Paper 1: End-to-End Object Detection with Transformers
Since the Transformer is widely used in processing sequential data tasks, especially showing good performance in language modeling and machine translation tasks, can the model that performs well in the NLP field be applied to the visual field? Researchers from Facebook AI have achieved this functionality.
Researchers from Facebook AI applied the Transformer to the object detection task, achieving results comparable to Faster R-CNN. The research introduced the Transformer visual version—Detection Transformer (DETR), which can be used for object detection and panoptic segmentation. Compared to previous object detection methods, DETR’s architecture has undergone fundamental changes, and it is the first object detection framework to successfully integrate the Transformer as a central building block of the detection pipeline. The end-to-end object detection based on Transformer does not have an NMS post-processing step, truly has no anchors, and surpasses Faster R-CNN.
Algorithm Implementation: A New Architecture for Handling Object Detection Tasks
DETR combines common CNNs with the Transformer architecture to directly (and in parallel) predict the final detection results. During the training phase, bipartite matching assigns unique predictions to GT boxes. Unmatched predictions produce no-object (∅) class predictions.
The workflow of DETR can be summarized in the following steps: Backbone -> Transformer -> detect header.
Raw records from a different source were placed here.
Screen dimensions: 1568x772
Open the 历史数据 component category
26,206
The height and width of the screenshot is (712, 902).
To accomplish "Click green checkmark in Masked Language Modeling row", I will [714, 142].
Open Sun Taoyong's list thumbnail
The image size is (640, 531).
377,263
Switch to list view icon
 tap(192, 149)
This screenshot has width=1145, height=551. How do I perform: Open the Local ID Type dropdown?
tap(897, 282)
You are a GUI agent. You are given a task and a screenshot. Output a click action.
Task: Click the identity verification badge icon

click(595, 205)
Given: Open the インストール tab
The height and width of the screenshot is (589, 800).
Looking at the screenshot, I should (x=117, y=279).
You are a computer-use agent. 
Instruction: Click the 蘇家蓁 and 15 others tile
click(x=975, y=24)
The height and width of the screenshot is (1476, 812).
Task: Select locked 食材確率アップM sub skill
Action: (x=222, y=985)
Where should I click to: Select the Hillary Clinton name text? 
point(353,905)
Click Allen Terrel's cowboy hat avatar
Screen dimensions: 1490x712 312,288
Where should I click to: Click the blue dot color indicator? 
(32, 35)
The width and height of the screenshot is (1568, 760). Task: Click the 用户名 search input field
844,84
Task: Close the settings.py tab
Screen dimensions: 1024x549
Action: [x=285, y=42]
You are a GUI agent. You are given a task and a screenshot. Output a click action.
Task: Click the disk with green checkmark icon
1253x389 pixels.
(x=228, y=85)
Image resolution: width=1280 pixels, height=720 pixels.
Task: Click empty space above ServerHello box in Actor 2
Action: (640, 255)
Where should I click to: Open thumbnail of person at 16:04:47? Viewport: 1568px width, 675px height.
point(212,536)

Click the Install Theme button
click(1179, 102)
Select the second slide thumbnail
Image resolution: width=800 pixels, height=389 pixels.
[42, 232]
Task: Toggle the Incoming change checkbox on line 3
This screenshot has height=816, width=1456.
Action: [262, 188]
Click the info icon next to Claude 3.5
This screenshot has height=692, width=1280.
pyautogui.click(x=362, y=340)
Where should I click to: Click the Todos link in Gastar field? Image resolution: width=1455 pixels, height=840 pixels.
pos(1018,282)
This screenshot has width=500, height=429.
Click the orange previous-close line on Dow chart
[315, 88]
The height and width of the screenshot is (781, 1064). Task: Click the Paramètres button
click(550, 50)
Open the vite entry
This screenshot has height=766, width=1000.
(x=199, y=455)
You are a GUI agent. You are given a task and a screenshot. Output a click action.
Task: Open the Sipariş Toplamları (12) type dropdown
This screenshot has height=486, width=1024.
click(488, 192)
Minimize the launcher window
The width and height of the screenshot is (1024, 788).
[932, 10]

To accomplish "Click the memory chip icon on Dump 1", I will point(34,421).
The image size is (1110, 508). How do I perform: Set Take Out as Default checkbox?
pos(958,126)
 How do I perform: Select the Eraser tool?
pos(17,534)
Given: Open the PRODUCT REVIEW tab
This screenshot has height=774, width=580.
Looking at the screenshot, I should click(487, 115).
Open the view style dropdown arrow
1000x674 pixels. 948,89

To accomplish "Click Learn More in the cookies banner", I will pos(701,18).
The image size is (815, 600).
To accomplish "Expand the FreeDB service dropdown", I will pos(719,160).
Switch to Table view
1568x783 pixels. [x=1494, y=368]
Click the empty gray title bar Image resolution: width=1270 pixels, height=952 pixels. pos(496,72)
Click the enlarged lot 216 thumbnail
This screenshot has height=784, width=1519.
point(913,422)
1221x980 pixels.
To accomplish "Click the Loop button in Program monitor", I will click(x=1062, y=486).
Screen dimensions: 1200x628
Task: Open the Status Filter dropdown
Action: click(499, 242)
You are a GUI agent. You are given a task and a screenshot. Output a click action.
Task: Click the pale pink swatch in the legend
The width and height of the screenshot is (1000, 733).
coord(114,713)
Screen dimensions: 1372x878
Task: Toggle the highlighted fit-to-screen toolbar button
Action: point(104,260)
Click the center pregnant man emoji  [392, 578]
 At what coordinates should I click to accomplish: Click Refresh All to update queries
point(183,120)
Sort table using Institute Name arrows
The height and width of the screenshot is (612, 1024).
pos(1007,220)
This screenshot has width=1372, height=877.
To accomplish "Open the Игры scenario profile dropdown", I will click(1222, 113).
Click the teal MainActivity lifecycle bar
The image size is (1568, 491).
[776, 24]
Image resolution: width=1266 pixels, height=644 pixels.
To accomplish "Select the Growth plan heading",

The structure of DETR is specified as follows:
DETR uses a conventional CNN backbone to learn a 2D representation of the input image. The model flattens it and adds positional encoding before passing it to the transformer encoder. Then, the transformer decoder takes a fixed number of positional embeddings as input, called object queries, and additionally participates in the output of the encoder. Each output embedding from the decoder is passed to a shared feed-forward network (FFN) to predict detection (class and bounding box) or no-object class.
More specifically, the DETR architecture is as follows:
The above figure gives a detailed explanation of the use of transformers in DETR, passing positional encodings at each attention layer. Image features from the CNN backbone pass through the transformer encoder and pass spatial position encodings added to queries and keys. Then, the decoder receives queries (initially set to zero), outputs position encodings (object queries), and encoder memory, generating a final set of predicted class labels and bounding boxes through multiple multi-head self-attention and decoder-encoder attention. Additionally, the first self-attention layer in the first decoder layer can be skipped.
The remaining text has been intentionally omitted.